» **REQUIRED ACTIONS**:
(A) In the blog post, give the text again beginning at the words "Although I have" and stopping after "necessary physical positions.", with "curves" changed to "shapes".
(B) Shorten the paragraph of the blog post that begins "When working with a child," keeping its main facts.

» **PASSAGE FOR REVIEW**:
* * *

Progress is What Matters Most

Meeting with my Advisor: PT

Although I have been jumping ahead to researching materials and textures, I had to take a step back and focus on the actual form of what I will be designing. I had a meeting with PT to review the main developmental stages I will be focusing on and to find out how to go about designing the specific curves based on the necessary physical positions.

I had already narrowed down the age range I am focusing on, which is the 6 month to 14/15 month age range. Within this time, most of the physical development that takes place includes ‘tummy time’, sitting, crawling, creeping, balancing, climbing to get on and off of things, kneeling on objects and even walking. I had some trouble differentiating crawling and creeping until PT showed me the difference. Crawling is when the child pulls himself forward on his stomach, using his hands and legs to pull his body forward. Creeping is when the child moves into a quadruped position, moving forward on both hands and knees in order to move forward.

When working with a child, PT told me that there are overall guidelines for where the child should be at developmentally. However, it really goes according to the schedule of each individual child. When asking her what stage the child should be at during each age range, she told me that there is no set answer. Instead of forcing a child to be at a specific place at a specific time, physical therapists promote stages of progress. As long as there is progress occurring, that is what matters most. Therefore, there is no set developmental timeline for children with abnormal muscle tone. There are just stages that should follow one another and my design will help further this progression.

As a physical therapist, PT says that even when a child gains a skill, one must look at the way it is done. If the physical positioning is incorrect, it will put unnecessary pressure on the child’s joints. In addition, skipping over developmental stages will effect those that follow. A good, strong and stable core is key; the more stable you are there, the more control you have away from the body.

* * *

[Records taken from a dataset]
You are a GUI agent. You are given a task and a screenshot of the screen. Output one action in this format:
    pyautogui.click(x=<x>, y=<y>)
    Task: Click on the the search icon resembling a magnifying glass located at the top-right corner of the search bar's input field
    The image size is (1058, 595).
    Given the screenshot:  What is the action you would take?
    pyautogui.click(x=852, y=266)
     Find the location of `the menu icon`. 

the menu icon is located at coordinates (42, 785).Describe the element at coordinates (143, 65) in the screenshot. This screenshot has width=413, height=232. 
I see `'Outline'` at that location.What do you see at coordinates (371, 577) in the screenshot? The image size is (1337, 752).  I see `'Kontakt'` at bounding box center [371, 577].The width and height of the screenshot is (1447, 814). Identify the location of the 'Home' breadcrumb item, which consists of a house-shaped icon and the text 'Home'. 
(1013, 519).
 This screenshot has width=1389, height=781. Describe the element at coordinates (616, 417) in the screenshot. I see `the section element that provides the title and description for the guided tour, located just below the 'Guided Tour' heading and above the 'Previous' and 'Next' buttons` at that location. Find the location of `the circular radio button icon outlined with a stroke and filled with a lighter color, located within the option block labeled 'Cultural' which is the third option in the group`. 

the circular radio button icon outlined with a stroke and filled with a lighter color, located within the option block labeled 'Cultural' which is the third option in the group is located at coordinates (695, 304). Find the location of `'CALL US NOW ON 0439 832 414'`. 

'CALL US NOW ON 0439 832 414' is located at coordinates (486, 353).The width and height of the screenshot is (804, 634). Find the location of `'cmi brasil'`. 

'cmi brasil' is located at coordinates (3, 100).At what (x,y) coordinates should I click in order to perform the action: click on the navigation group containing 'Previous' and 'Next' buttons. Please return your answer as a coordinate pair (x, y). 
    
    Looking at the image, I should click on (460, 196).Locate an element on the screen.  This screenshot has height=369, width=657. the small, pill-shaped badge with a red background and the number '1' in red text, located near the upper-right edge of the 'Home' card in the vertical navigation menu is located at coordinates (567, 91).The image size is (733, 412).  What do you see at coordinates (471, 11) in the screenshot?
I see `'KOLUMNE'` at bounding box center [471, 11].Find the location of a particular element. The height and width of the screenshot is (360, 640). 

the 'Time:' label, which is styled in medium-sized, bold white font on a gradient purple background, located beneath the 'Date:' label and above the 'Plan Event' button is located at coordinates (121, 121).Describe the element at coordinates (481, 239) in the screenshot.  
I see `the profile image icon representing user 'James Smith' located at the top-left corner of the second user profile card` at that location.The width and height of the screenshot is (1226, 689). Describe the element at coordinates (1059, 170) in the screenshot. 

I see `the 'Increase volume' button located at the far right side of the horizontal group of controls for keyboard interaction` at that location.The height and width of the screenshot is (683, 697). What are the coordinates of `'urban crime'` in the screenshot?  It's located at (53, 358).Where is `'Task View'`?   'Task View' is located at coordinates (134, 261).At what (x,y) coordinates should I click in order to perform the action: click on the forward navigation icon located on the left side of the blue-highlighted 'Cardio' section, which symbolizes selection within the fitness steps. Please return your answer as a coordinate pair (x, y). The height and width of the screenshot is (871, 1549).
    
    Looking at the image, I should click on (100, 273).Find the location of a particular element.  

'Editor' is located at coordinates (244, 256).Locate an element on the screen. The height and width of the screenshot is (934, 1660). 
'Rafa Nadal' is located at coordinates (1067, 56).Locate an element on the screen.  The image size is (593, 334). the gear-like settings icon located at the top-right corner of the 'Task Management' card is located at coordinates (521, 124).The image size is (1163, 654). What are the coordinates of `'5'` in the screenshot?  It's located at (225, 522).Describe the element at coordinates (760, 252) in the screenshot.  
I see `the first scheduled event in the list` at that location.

* * *

» **PROBLEM SOLUTIONS**:
(A)
Although I have been jumping ahead to researching materials and textures, I had to take a step back and focus on the actual form of what I will be designing. I had a meeting with PT to review the main developmental stages I will be focusing on and to find out how to go about designing the specific shapes based on the necessary physical positions.

(B) PT said there are overall guidelines for a child's development, but each child follows their own schedule, and no set stage exists for each age range. Physical therapists promote stages of progress instead of forcing a child to reach a specific place at a specific time, because progress is what matters most. Children with abnormal muscle tone therefore have no set developmental timeline, only stages that should follow one another, and the design will help further this progression.